Entrepreneurial Data Scientist Kevin Jolly is all too aware of the many opportunities that lie ahead as our relentless ability to produce ever increasing amounts of data shows no sign of abating. Durtti wants Kevin to share how he is helping children, adults and businesses to prepare for the impending Data Revolution.
Can you briefly describe the purpose of your business, LinearData, Kevin?
LinearData aims at being a media outlet that’s hyper focused into the world of Data Science and Artificial Intelligence.
We provide comprehensive guides with in-built reproducible code that people can use to make their own data science projects from scratch.
In addition, we also provide industry relevant news and updates.
What was the most valuable lesson you learnt as a summer intern at 3M?
Working for an organization as large as 3M taught me that managing your time effectively to meet targets is vital for success.
It also showed me that communication is key, and building meaningful relationships with your clients is vital in order to collect the right data that can help your client solve his or her problems.
If you were given one hour to get a class of primary school children curious and excited about a career in data science, how would you go about it?
Explaining how data can build a better and smarter planet that would help the people around them lead more beautiful and technologically advanced lives is how I would go about this.
On their level, going deep into the technologies behind data science won’t help, but what I believe would get them curious is what they can do with the data that the world generates in large amounts.
In this regard, I would talk about how they can build systems that can think for themselves, and how data is the fuel that powers these machines.
With the benefit of your experience, what do you believe we will be able to achieve by analysing data in 5 years time that we can’t achieve today?
The major difference in 5 years will be the volume of data that is generated.
This will impact the kind of systems that we can build in the future.
Like I said, data is the ‘fuel’ that powers smarter systems.
More data equates to more machines that utilize the power of Artificial Intelligence.
I believe that in this timeframe, most homes will have at least one device that is powered through this data.
You have written many comprehensive guides on both Data Science and on other AI related topics. Is there a common goal you wish to achieve that is true for all of the guides you write and if so, what is it?
My goal is to make Data Science simple.
Many people believe that in order to be a good data scientist one has to be an expert programmer.
Although this is true to an extent, programming does not have to be hard.

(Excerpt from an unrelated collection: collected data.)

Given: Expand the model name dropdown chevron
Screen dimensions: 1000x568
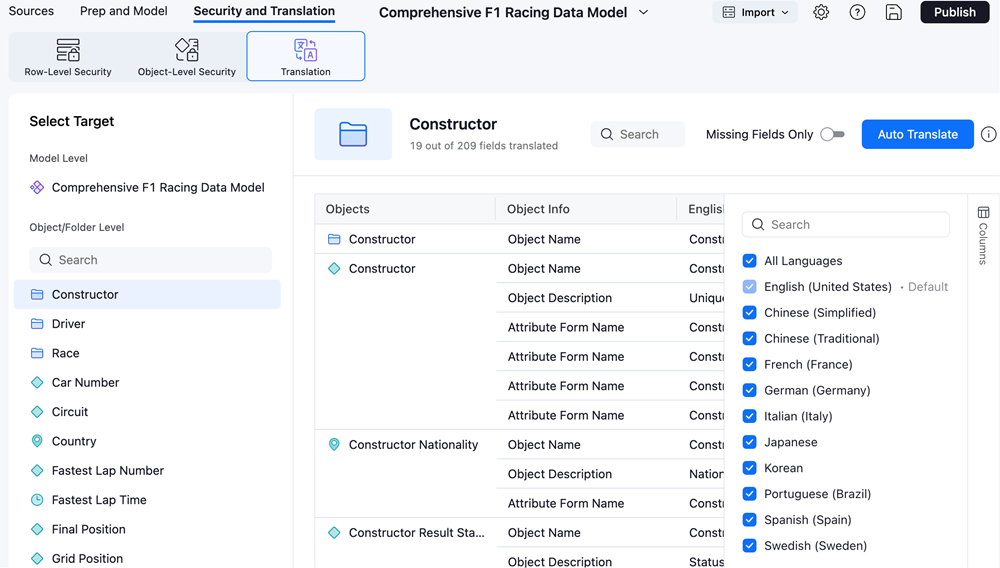Looking at the screenshot, I should pyautogui.click(x=643, y=13).
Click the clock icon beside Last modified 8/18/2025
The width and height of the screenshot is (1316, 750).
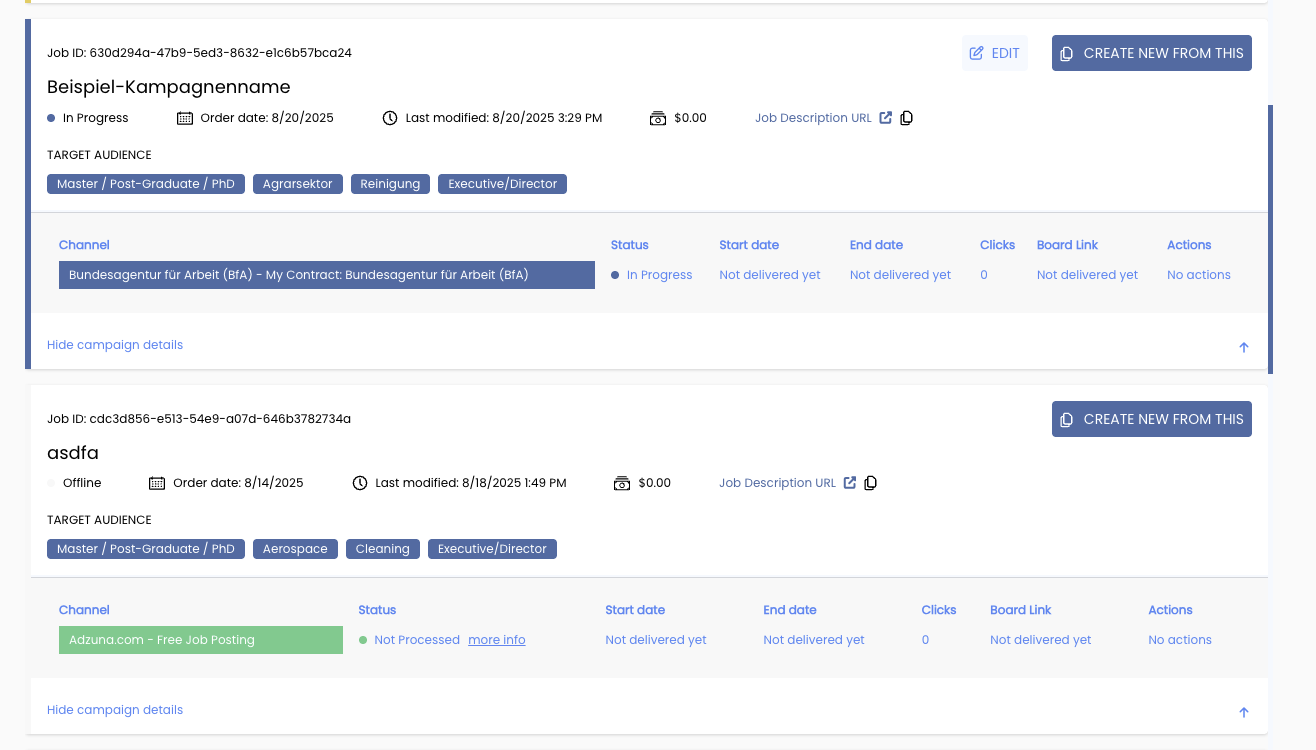360,483
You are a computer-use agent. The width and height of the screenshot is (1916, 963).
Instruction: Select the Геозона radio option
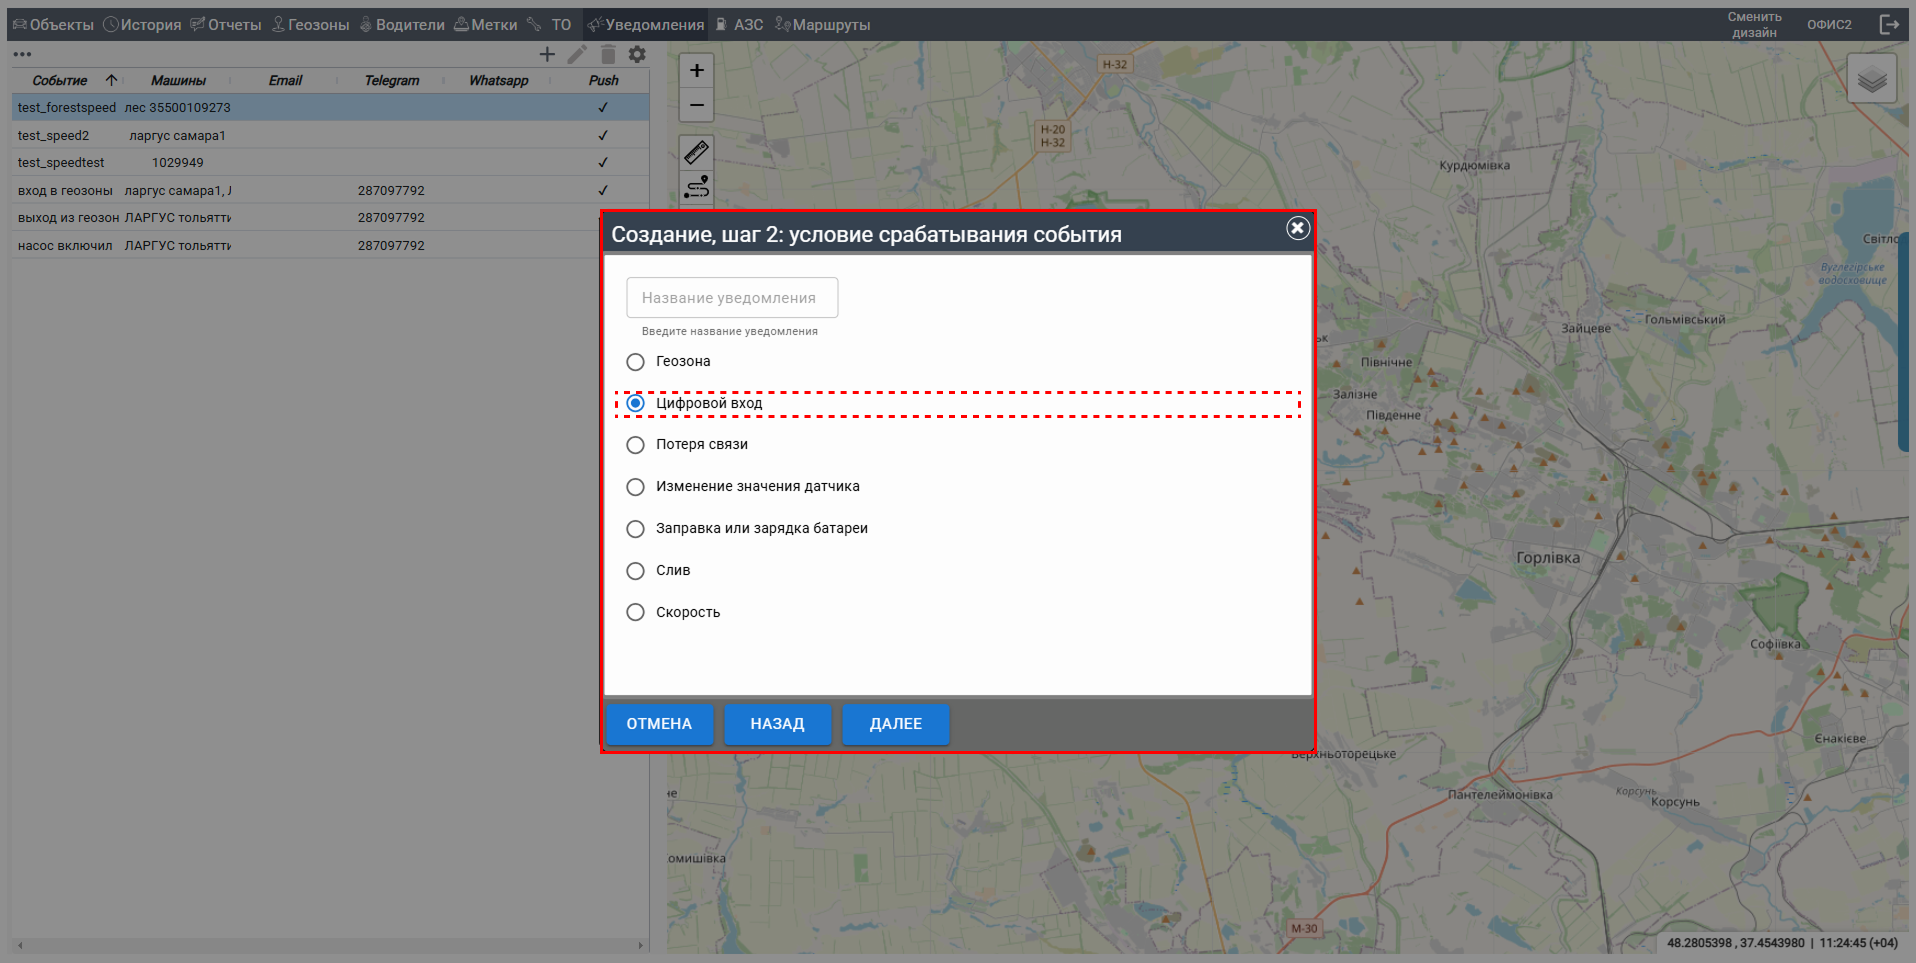635,362
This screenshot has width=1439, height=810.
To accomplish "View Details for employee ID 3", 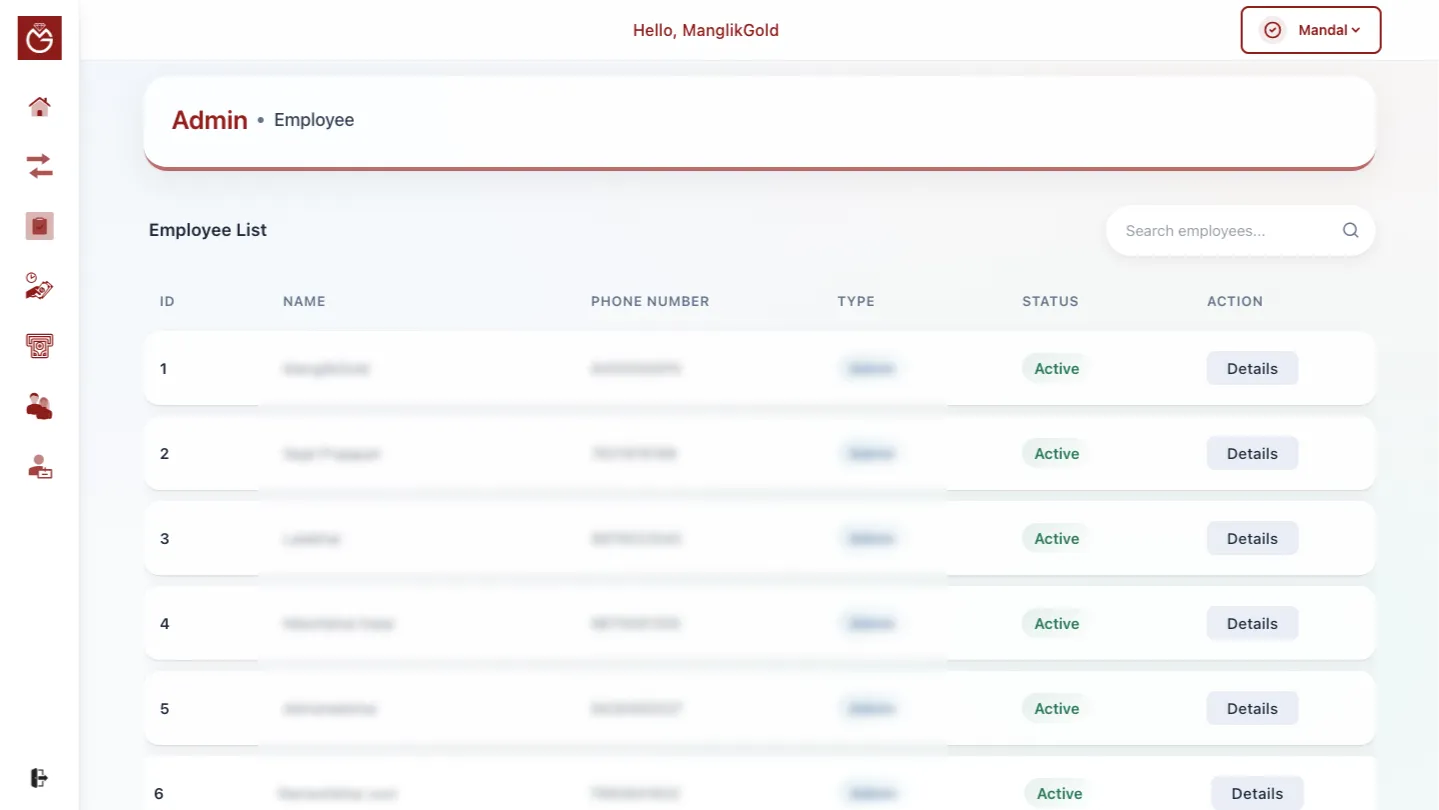I will point(1252,538).
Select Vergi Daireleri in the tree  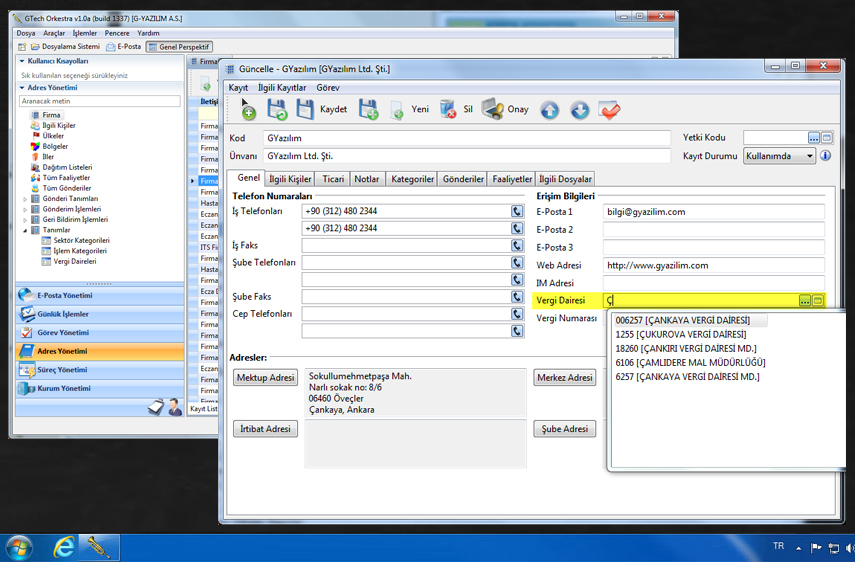pos(75,261)
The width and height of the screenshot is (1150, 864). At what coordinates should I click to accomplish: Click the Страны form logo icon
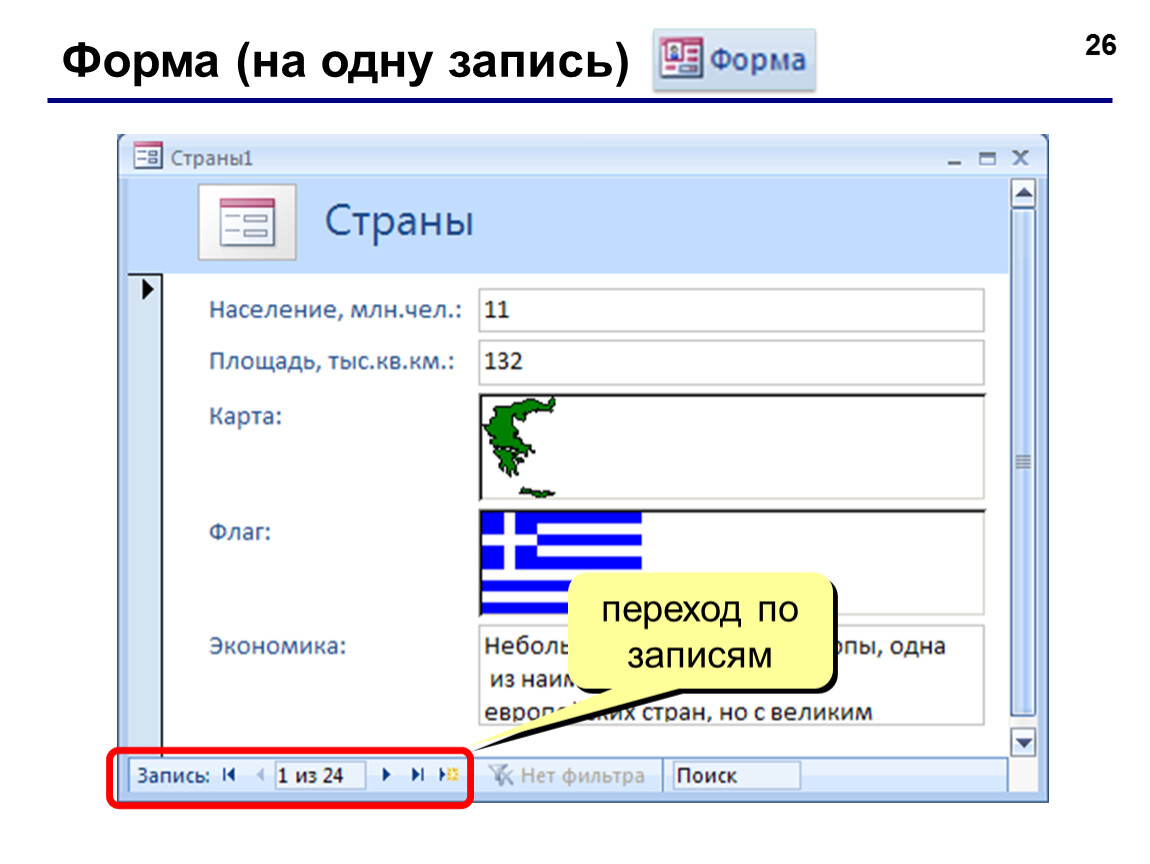click(x=247, y=222)
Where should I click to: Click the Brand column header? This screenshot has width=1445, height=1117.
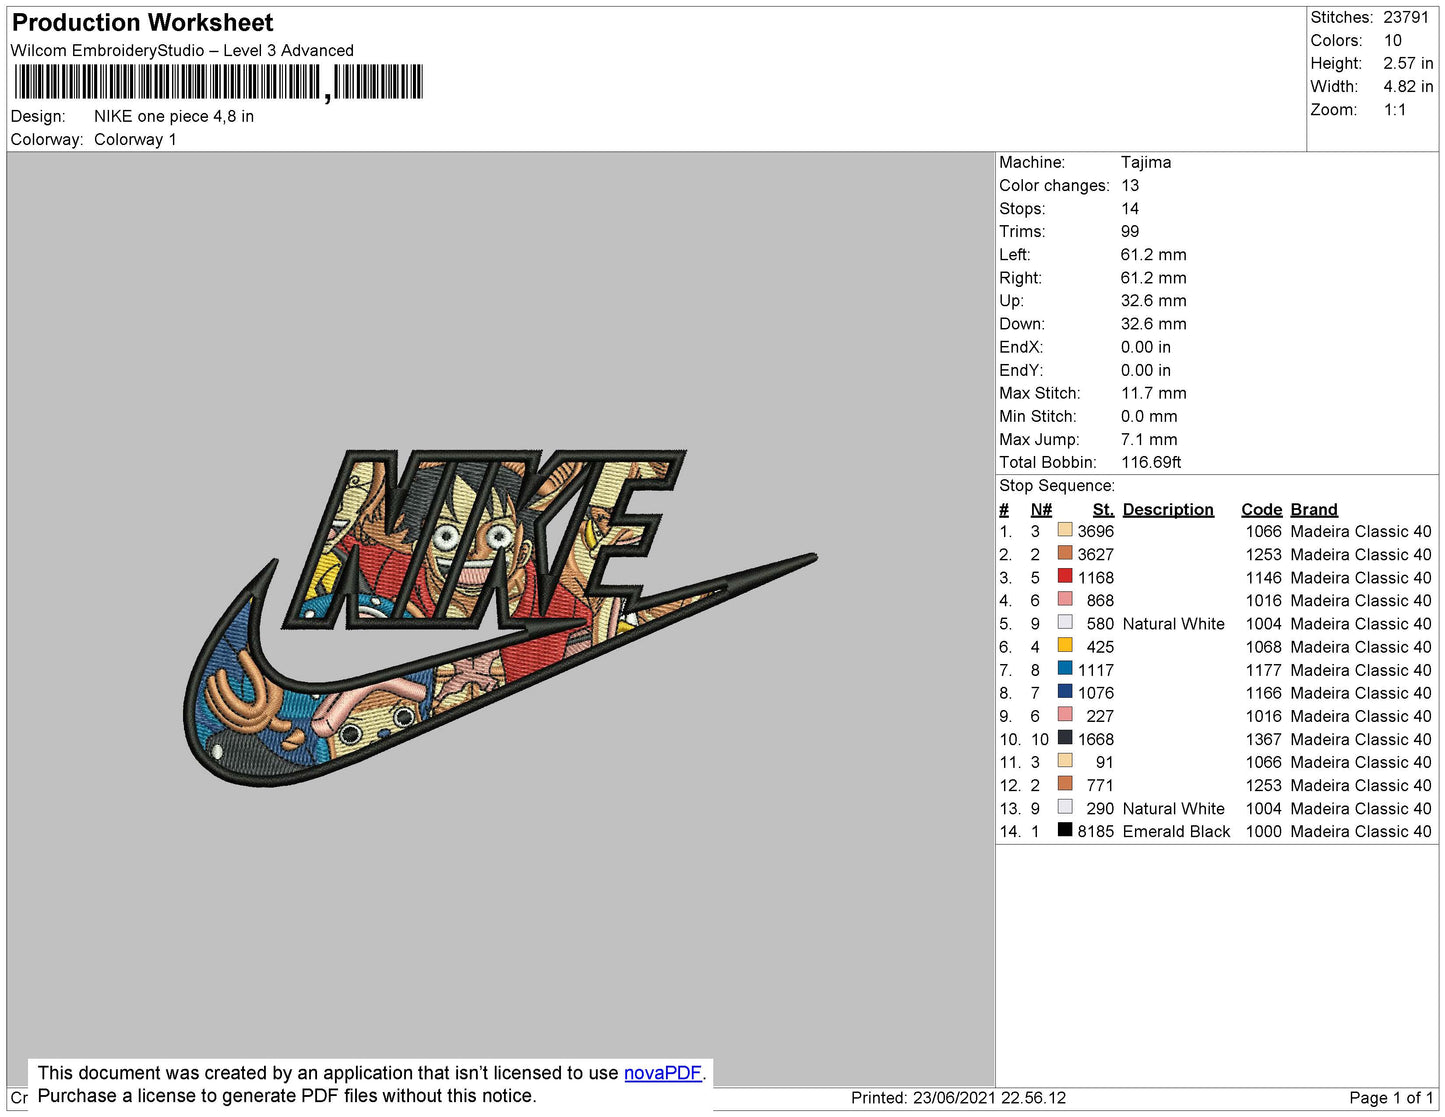(x=1313, y=509)
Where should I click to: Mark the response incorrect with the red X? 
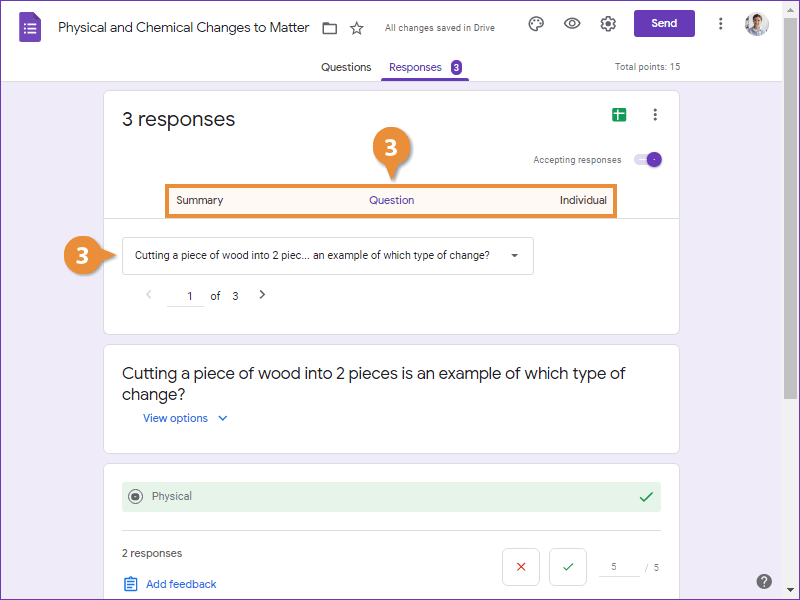coord(521,567)
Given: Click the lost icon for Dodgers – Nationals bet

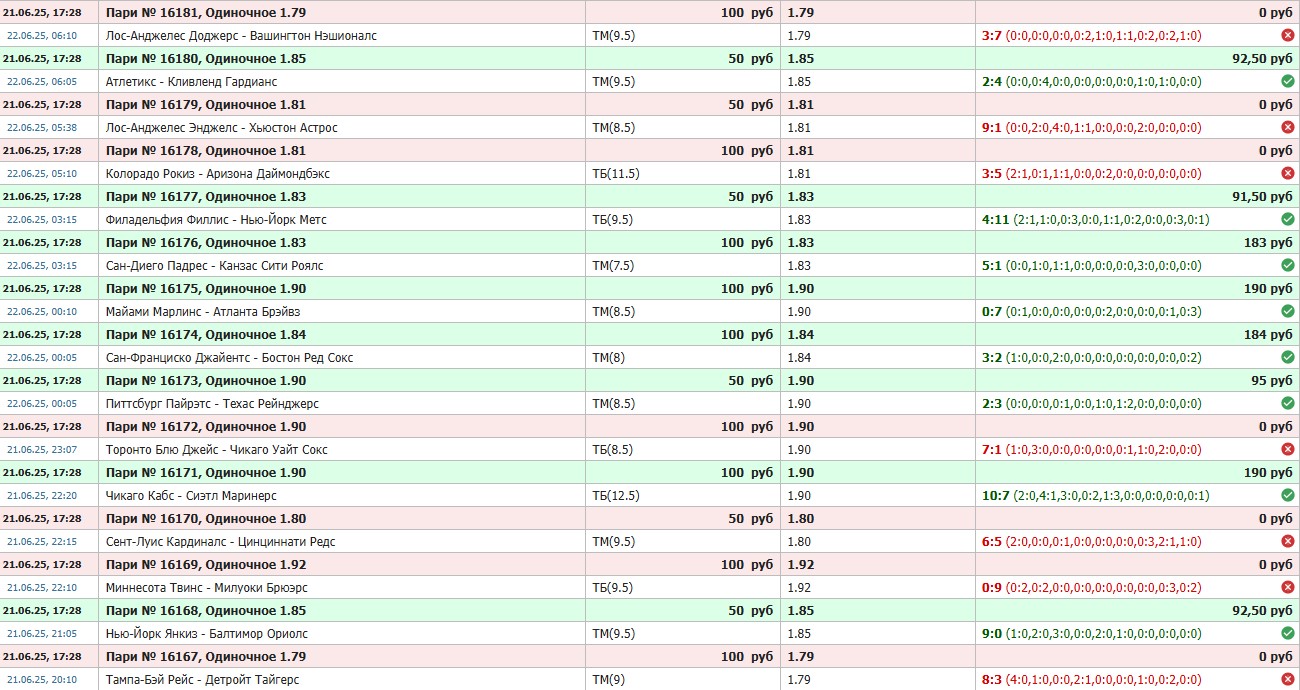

I want people to remember that Data Science in bulk is mostly dependent on mathematics and statistics, and programming is merely the tool that we use to extract meaningful insights from this data.
My guides provide users with code that they can simply copy and paste from my website into their own projects with a few minor modifications that they can implement on their own.
The guides provide users with a step by step procedure that they can follow irrespective of what background they come from.
We aim at teaching Data Science to 10 year olds all the way to industry veterans who are hoping to make a career change into the world of data.
How well prepared do you believe most businesses are today for the seismic changes (and opportunities) that lie ahead within Data Science in the next 5 years?
During 2016-2017, businesses around the world have invested 3 times more into their data and AI functionalities compared to the previous year.
This is an optimistic increase in the spending for data centric businesses.
The tech giants like Google with DeepMind, IBM with Watson, Amazon and Facebook show us that data and AI will pave the way into a future where data will govern how we do business.
What are the most fundamental things that a business needs to do, or changes it needs to make, in order to be better prepared for the near future in your opinion?
McKinsey predicts that by the year 2020 we would required over 2.8 million professionals that are skilled in Data in the USA alone.
This shows us that businesses who are not prepared for the data revolution will be left behind.
If data is the new oil, mining this data is the way forward if a business wants to stay relevant.
In this regard, training programs within the company will become vital for a business.
Hiring fresh graduates from universities who are passionate about the field and training them in data is also another option that they can consider.
Finally, Kevin, what 3 key qualities do you believe an aspiring Data Scientist needs to possess, and why, in order to build and maintain a very successful career in the next 5-10 years?
In my opinion the first quality that a person would require is a passion for getting excited whenever they uncover an insight from large volumes of messy data.
Second would be a passion for solving problems on an every day basis.
The third, and most important quality, would be the ability to learn fast and learn well.
In the field of data technologies, things will keep changing every 3-5 years and new and better technologies will take over from older ones.
The programming language that you learn today will become obsolete in a couple of years.
So it is very, very important that you have a passion for learning new things – all the time!
Kevin is a member of The Artificial Intelligence Group on LinkedIn.